● Aufgabe
Nenne alle Gruppen, für die laut dem folgenden Text über Impfstoffe intensiv an neuen RSV-Impfstoffen geforscht wird.

RSV-Impfstoffe in der Pipeline
Infektionen mit dem respiratorischen Synzytial-Virus (RSV) kommen in allen Altersklassen vor. Bis zum zweiten Lebensjahr hatten bereits 90% der Kinder eine RSV-Infektion. Jährlich kommt es in der EU zudem zu über zwei Millionen RSV-Fällen bei älteren Menschen, davon versterben ca. 17.000. Auch Erwachsene mit chronischen Herz- oder Lungen-Erkrankungen oder einem geschwächten Immunsystem können stark von einer RSV-Infektion betroffen sein. Daher wird intensiv an neuen Impfstoffen für Kinder, Schwangere (zum Schutz des Neugeborenen) und Erwachsene geforscht. Noch in diesem Jahr könnte ein proteinbasierter RSV-Impfstoff für Erwachsene zugelassen werden, stellte Weinke in Aussicht. |
Bereits über 13 Milliarden COVID-19-Impfungen weltweit
Prof. Dr. Theo Dingermann informierte in seinem Vortrag über die Impfung gegen eine COVID-19-Erkrankung. In den letzten zwei Jahren wurden über 13 Milliarden Impfdosen von COVID-19-Vakzinen verabreicht, eine beachtliche Zahl. Bereits etwa ein Jahr nach Pandemiebeginn, im Dezember 2020, standen mRNA-Vakzine zur Verfügung. Die „traditionell“ hergestellten Impfstoffe auf Hühnerei-Basis benötigten ein Jahr länger bis zur Marktreife. Durch die mRNA-Technologie konnte das Pandemie-Geschehen frühzeitig unterbrochen werden und gerade vulnerable Gruppen wie vorerkrankte oder ältere Menschen profitierten davon.

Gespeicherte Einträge
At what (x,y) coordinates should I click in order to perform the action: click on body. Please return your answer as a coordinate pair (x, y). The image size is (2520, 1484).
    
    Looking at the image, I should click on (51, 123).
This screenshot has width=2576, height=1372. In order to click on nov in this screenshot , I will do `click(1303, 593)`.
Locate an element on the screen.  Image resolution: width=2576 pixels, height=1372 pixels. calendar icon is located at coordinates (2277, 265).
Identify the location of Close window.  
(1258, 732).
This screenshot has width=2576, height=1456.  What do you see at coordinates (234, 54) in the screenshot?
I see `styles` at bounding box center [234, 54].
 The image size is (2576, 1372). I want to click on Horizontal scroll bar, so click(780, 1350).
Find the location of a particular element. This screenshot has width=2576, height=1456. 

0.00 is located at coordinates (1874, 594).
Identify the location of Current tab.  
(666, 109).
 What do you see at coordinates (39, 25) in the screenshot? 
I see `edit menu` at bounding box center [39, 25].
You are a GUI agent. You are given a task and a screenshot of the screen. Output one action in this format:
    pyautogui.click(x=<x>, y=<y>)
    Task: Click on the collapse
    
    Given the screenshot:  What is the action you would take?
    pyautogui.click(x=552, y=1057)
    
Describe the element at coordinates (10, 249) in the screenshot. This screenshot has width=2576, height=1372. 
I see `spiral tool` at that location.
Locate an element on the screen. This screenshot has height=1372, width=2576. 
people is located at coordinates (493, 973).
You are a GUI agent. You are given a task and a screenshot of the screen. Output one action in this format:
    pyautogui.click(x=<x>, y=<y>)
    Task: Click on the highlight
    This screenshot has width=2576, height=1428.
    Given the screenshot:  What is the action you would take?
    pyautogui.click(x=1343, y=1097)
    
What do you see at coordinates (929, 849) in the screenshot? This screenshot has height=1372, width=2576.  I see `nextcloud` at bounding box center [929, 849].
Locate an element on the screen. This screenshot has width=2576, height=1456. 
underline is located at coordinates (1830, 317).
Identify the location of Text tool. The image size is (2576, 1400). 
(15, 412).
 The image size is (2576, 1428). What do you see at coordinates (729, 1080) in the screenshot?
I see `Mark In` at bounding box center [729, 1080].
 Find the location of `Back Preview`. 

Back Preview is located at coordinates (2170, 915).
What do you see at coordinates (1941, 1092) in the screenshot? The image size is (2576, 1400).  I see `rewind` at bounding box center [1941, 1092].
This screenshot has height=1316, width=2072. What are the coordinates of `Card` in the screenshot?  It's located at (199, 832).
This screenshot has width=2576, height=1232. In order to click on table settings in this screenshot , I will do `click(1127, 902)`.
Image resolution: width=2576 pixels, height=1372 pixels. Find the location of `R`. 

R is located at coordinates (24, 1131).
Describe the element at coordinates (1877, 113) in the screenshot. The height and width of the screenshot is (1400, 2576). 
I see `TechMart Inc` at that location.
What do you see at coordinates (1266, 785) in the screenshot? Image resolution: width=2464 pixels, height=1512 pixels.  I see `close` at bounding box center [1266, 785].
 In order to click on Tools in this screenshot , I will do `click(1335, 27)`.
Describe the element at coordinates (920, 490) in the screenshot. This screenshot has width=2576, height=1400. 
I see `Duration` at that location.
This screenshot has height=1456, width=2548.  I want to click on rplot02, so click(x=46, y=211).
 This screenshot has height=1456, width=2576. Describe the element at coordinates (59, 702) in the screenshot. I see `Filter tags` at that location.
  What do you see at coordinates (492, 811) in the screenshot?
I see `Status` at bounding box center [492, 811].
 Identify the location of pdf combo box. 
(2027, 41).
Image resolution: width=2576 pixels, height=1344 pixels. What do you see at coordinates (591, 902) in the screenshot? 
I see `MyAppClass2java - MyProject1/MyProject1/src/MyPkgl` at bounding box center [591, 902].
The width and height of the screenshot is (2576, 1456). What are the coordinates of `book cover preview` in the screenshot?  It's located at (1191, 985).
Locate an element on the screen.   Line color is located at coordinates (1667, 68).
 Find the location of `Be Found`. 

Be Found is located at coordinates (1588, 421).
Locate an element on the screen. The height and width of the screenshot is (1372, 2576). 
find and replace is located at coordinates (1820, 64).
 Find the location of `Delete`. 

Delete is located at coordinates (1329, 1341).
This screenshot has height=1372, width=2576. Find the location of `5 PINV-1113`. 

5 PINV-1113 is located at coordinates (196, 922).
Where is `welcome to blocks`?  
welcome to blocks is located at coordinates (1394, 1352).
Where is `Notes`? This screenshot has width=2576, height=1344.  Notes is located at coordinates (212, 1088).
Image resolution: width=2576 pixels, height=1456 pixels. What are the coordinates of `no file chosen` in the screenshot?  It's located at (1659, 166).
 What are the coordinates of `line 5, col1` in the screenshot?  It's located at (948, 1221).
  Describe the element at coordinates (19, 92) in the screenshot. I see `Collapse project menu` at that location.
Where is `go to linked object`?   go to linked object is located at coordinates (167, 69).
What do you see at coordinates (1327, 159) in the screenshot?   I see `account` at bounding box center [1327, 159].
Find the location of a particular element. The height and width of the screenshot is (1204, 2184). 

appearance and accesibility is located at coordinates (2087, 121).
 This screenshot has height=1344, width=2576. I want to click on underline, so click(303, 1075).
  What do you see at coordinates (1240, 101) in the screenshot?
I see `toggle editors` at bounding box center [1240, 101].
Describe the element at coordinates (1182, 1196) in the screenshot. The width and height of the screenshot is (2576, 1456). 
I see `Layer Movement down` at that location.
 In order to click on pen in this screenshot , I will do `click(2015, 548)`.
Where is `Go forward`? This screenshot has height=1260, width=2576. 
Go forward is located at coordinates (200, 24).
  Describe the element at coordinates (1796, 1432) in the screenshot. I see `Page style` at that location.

● Ergebnis
Kinder, Schwangere (zum Schutz des Neugeborenen), Erwachsene